Keeping Up A Fast Pace On Spectrum

The Federal Communications Commission's October agenda will address three issues critical to advancing the 5G FAST Plan—creating more opportunities for unlicensed innovation in the 6 GHz band, expanding spectrum opportunities for 5G in the 3.5 GHz band, and updating our business data services rules for smaller, rural carriers in order to promote fiber deployment.

I’m proposing new rules allowing unlicensed devices to use the 6 GHz band. My proposal would promote efficient use of spectrum that may otherwise not be used at all—and it could make over 1 gigahertz of new unlicensed spectrum available.

FCC Commissioner Mike O’Rielly has taken the lead on exploring ways to better use the 3.5 GHz band. We’ll take up the plan he’s developed.  It makes targeted changes to our rules to promote investment and innovation in this important band.  For example, by allowing providers to renew 3.5 GHz licenses, we will substantially increase their incentives to deploy 5G networks using this spectrum. 

We’ll also vote on modernizing our rules governing business data services for certain small rural carriers—specifically, those known as Alternative Connect America Model, or A-CAM, carriers. 

I’m making two proposals to update our media rules to reflect today’s marketplace. The first proposal explores whether to fundamentally change the FCC’s decades-old cable rate regulatory scheme, with the goal of modernizing and simplifying our rules.
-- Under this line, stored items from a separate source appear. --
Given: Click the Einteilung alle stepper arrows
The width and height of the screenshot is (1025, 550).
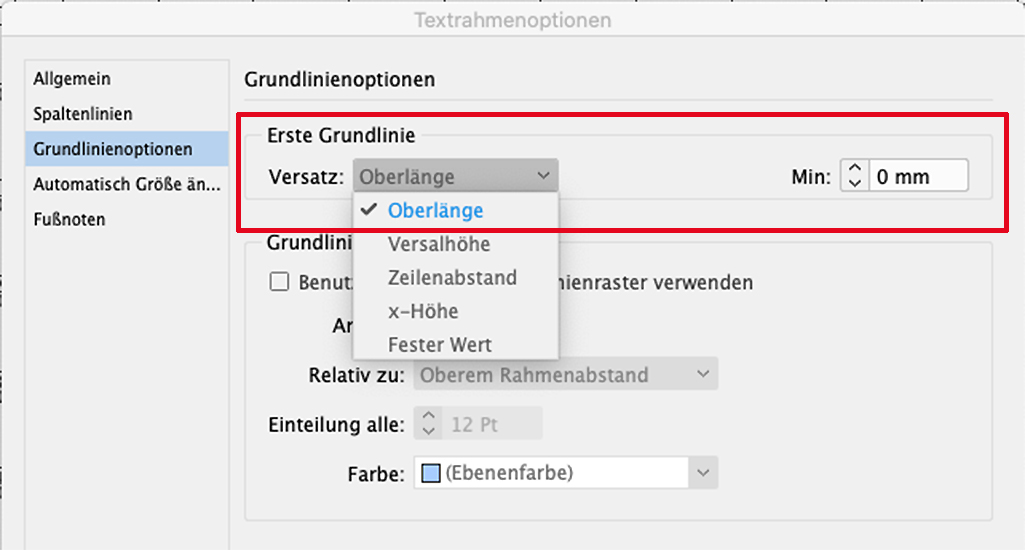Looking at the screenshot, I should [x=428, y=424].
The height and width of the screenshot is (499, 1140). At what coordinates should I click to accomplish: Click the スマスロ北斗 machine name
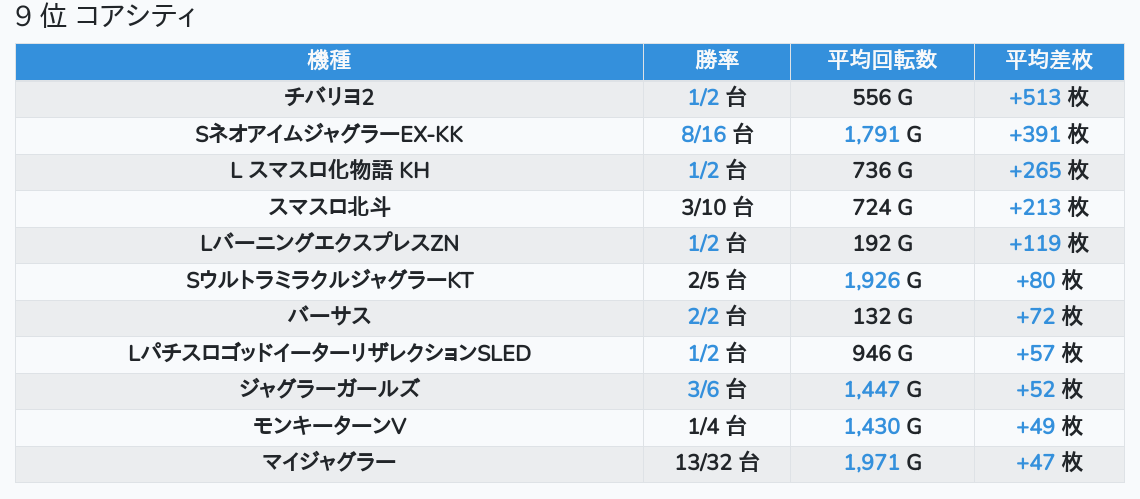(x=329, y=208)
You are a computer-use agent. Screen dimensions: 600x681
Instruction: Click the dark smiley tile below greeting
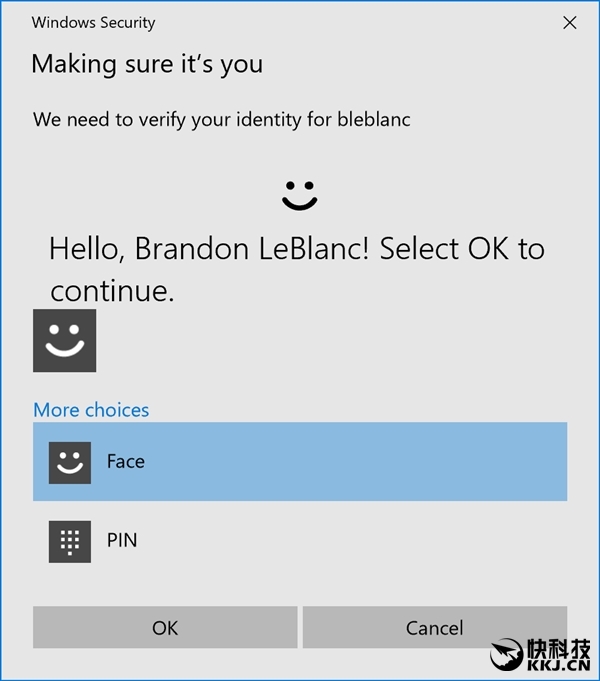(x=65, y=341)
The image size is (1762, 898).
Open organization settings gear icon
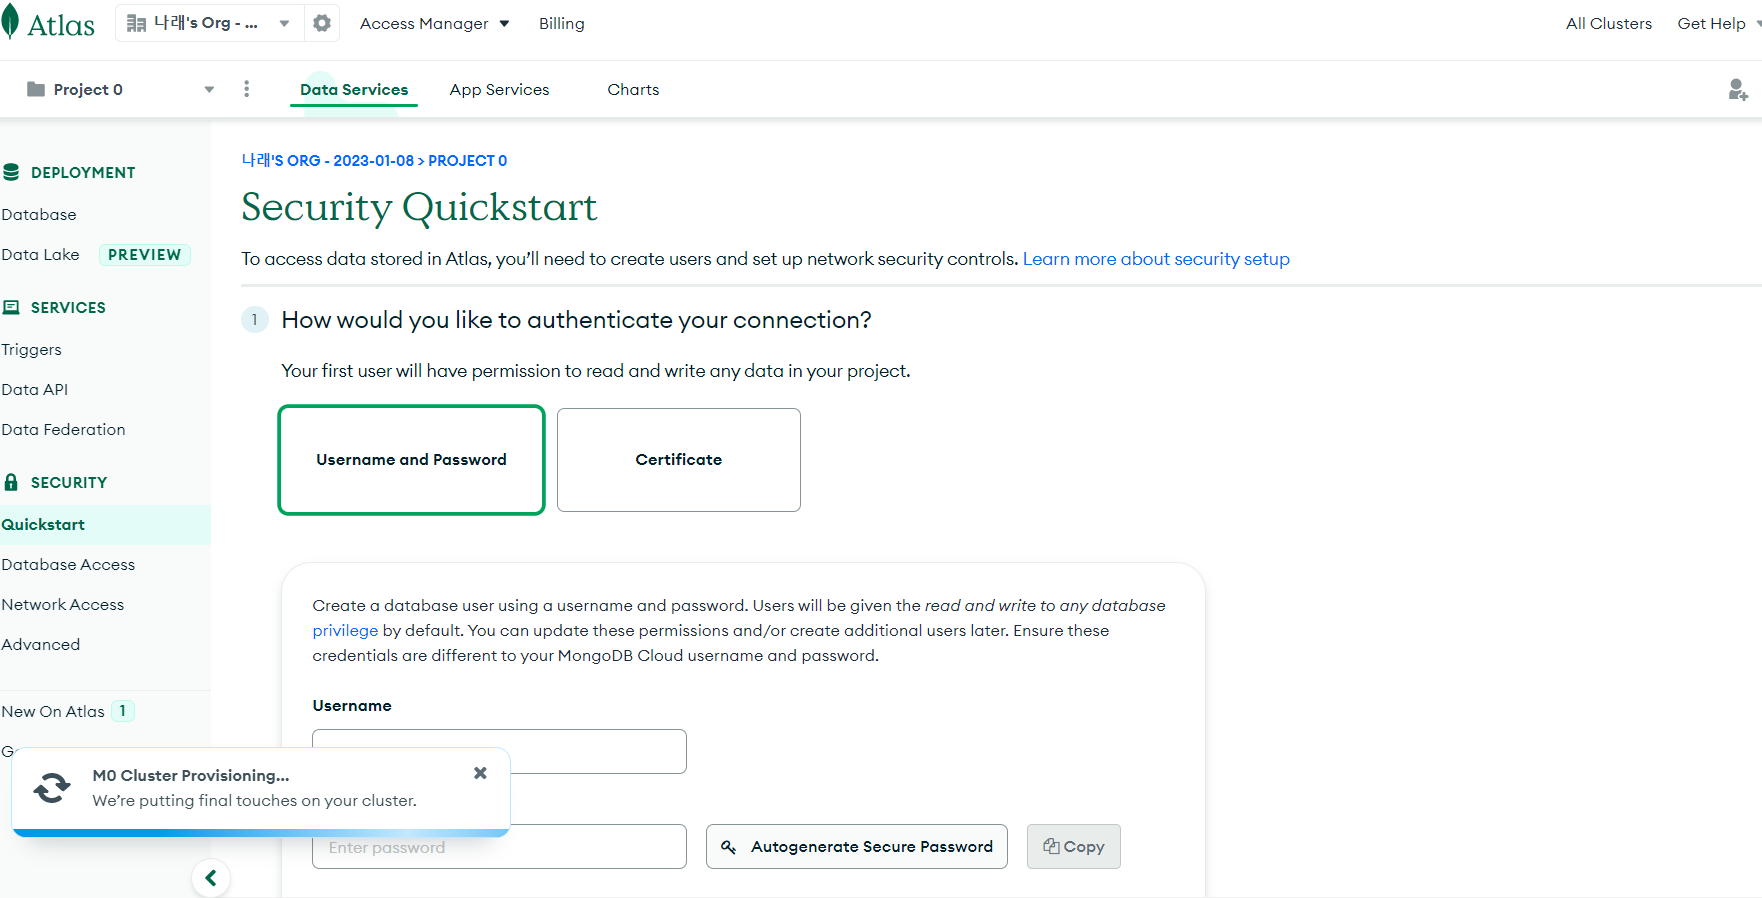click(x=322, y=23)
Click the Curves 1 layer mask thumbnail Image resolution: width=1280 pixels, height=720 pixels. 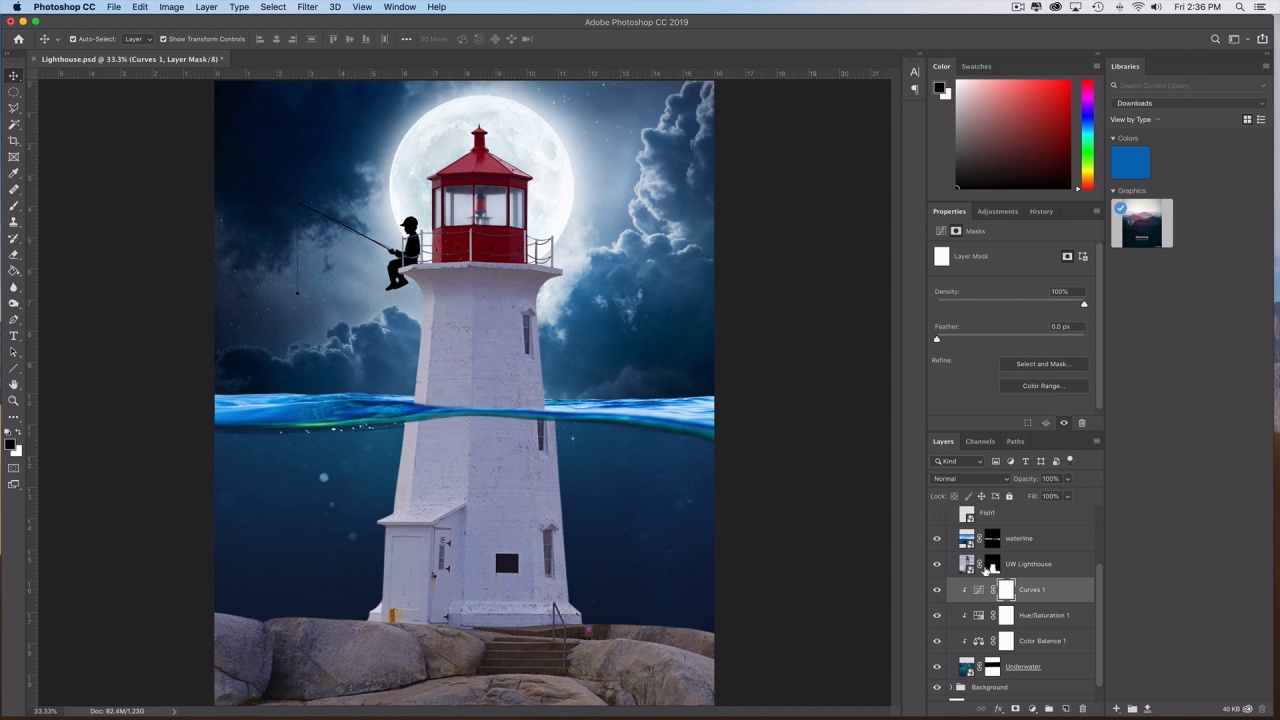tap(1006, 590)
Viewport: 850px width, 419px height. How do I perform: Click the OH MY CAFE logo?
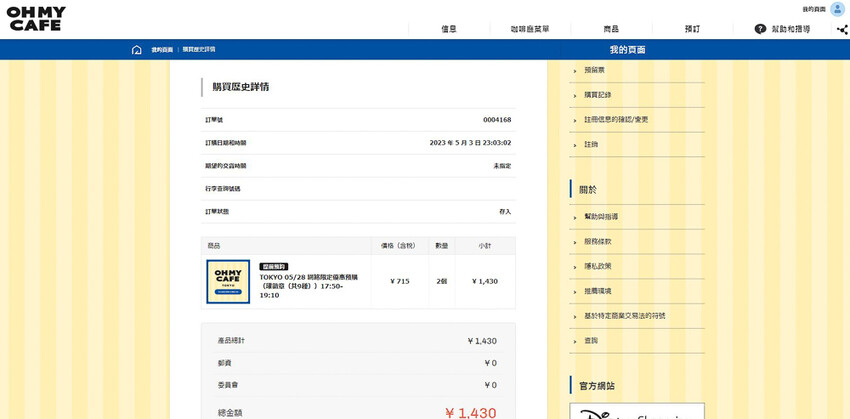pyautogui.click(x=36, y=18)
The second proposal recognizes this thing called the Internet, ending a filling requirement that requires broadcasters to submit paper copies of certain contracts to the FCC. Given that television stations along with AM and FM radio stations are already required to allow the public to obtain these documents through their online public inspection files, it no longer makes sense to mandate that broadcasters send hard copies of these documents to the Commission.

For far too long, companies have been struggling under our arcane rules for narrowband services, or “private land mobile radio” services as they’re commonly called.  So we’re taking steps to enable more intensive use of this workhorse spectrum on which first responders, state and local governments, large and small businesses, electric utilities, transportation providers, the medical community, and many others depend. We’ll vote on (among other things) eliminating unnecessary restrictions in our rules, boosting capacity by making way for new “interstitial” channels, and ending an outdated “freeze” on spectrum sharing that was first put into place in 1995.